A saga "Crepúsculo", que acompanha o romance entre a adolescente Bella Swan e o secular vampiro Edward Cullen, se transformou em marca multimilionária depois do lançamento do primeiro livro, em 2005, e resultou em cinco filmes e milhões de fãs dedicados no mundo inteiro –muitos dos quais vinham implorando por “Midnight Sun”.

Maren Abercrombie e Emily Mensing, apresentadoras do podcast “Remember Twilight?”, são duas dessas fãs. Mensing diz que “sinto como se nós é que tivéssemos forçado o lançamento, honestamente”.

Depois de ler a versão do livro que vazou em 2008. Abercrombie disse que estava ansiosa para que Meyer lançasse uma versão concluída. “Bella é bacana, todo mundo mais é bacana. Mas para mim o personagem mais interessante em ‘Crepúsculo’ é Edward”, ela disse. “E ‘Midnight Sun’ completo era tudo que eu queria”.
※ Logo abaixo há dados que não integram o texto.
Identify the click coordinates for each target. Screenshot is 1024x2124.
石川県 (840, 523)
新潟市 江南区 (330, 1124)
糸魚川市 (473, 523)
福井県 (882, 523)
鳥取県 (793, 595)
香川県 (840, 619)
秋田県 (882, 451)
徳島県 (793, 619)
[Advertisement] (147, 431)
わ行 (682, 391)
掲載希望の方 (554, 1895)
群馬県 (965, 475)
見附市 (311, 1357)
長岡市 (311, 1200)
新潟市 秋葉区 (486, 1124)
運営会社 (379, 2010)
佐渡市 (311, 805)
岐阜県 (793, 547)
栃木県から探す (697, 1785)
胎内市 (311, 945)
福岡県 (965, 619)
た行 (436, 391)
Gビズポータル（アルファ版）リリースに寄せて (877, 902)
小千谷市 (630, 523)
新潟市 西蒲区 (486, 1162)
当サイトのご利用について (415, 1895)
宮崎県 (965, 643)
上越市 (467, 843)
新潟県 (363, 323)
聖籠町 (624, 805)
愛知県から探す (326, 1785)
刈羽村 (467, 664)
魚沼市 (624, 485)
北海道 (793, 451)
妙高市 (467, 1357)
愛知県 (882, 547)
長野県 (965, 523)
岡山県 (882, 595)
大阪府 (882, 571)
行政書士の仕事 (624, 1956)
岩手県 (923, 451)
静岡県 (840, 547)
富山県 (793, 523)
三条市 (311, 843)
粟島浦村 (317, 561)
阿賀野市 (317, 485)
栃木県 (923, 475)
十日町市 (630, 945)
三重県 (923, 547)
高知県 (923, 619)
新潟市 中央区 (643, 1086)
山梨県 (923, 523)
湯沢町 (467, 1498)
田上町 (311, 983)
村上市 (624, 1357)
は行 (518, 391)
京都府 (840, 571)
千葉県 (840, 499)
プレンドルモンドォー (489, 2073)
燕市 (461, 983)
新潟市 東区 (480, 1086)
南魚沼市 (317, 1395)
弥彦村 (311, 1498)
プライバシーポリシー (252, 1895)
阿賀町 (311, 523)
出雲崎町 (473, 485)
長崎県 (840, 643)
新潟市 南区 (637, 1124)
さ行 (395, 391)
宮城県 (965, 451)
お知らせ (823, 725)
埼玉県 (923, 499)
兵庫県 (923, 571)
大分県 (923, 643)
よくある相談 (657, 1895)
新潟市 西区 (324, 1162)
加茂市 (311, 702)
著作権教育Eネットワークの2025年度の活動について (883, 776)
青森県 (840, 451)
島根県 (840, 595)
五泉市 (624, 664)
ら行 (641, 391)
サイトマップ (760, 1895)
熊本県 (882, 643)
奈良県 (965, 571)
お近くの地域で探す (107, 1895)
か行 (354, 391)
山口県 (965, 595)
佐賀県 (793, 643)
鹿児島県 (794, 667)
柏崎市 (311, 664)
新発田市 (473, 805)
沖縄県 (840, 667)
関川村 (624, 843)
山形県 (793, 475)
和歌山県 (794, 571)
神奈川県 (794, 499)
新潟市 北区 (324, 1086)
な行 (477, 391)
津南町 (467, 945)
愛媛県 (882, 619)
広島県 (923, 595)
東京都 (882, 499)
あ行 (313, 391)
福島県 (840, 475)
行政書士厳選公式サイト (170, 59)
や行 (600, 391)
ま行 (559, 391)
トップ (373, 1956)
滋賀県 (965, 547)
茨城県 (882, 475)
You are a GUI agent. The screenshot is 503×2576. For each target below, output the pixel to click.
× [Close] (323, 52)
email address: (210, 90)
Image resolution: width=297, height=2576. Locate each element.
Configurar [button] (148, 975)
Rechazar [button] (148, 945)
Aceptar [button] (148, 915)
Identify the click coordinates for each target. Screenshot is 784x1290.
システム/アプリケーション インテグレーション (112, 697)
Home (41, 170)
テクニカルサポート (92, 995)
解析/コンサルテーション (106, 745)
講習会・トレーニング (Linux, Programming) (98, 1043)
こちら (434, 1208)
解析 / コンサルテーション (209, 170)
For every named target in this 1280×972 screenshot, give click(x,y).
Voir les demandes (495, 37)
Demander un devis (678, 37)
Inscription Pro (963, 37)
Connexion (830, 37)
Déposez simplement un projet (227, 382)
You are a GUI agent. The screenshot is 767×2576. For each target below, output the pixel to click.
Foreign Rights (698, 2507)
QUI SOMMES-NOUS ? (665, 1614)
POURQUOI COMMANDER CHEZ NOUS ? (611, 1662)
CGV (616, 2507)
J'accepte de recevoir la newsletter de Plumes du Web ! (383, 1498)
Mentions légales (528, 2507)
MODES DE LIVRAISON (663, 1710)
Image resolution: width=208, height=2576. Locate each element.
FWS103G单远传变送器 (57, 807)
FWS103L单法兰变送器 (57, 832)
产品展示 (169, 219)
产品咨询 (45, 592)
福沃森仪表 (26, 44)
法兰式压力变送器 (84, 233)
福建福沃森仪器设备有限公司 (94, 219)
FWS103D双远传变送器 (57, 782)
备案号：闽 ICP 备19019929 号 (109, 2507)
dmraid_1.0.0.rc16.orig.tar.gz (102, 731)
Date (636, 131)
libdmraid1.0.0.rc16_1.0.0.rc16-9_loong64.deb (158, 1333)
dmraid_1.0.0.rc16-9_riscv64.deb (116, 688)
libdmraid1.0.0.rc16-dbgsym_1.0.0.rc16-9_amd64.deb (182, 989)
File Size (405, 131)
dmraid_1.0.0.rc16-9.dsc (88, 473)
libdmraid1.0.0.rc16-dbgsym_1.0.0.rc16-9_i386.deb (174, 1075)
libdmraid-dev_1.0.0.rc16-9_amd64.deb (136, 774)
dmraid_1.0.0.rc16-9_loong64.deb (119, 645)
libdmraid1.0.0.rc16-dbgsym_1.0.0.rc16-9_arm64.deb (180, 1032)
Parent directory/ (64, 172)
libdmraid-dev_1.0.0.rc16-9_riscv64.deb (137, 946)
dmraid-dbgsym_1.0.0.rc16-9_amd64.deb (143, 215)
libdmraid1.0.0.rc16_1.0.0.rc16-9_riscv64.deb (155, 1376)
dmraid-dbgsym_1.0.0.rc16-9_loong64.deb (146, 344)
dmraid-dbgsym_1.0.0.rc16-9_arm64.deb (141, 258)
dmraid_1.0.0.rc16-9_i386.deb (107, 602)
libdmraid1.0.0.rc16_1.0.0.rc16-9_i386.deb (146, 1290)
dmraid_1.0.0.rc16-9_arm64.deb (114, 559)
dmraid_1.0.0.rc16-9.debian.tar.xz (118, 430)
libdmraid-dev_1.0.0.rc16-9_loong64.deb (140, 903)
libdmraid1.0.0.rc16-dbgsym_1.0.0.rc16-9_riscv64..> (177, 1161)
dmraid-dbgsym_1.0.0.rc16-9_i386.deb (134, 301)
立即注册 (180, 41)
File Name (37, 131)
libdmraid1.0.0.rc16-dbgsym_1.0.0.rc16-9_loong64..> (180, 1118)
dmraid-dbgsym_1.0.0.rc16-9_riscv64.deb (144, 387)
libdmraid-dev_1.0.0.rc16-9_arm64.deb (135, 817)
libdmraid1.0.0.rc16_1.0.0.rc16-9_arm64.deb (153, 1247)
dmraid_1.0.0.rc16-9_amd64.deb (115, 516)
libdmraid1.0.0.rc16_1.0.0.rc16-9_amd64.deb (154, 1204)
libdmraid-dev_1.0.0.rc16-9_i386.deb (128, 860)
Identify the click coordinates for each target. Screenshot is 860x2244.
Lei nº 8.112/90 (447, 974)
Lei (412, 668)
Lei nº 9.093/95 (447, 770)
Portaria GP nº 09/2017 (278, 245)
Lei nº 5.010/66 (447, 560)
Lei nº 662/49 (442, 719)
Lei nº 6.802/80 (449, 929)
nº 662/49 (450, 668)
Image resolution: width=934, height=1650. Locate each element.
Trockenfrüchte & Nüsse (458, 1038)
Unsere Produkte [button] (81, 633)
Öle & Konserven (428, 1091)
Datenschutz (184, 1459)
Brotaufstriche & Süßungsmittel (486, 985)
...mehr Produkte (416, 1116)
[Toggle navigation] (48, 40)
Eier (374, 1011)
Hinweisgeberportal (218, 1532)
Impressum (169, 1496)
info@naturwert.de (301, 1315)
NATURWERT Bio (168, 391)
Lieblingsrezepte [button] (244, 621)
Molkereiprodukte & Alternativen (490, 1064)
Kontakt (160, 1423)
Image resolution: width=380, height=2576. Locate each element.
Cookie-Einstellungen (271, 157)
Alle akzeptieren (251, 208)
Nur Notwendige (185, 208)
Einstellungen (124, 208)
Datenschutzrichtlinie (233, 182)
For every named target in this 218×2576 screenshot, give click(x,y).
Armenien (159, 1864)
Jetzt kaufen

Antes da publicação, Meyer conversou sobre o estresse de lançar um livro durante a pandemia, o que os leitores podem esperar e por que eles não devem aguardar uma nova história narrada na voz de Edward. Abaixo, trechos editados de nossa conversa.

*

Por que você decidiu publicar o livro agora?
Porque terminei de escrever. O motivo para que ele não tenha sido publicado antes era que não estava pronto e, quando vi a luz no fim do túnel –quando vi que conseguiria terminar– comecei imediatamente o processo de publicação, porque sabia que havia muita gente esperando, gentil e pacientemente, mas também com muita ansiedade, por isso.
E aí veio a Covid-19. E agora, lançamos ou não? Rapidamente se tornou óbvio que não havia um final real à vista, para a Covid. Fico empolgada quando tenho um livro para ler, agora, porque não há muitas outras coisas com que me empolgar. E minha esperança era que as pessoas sentissem a mesma coisa que eu.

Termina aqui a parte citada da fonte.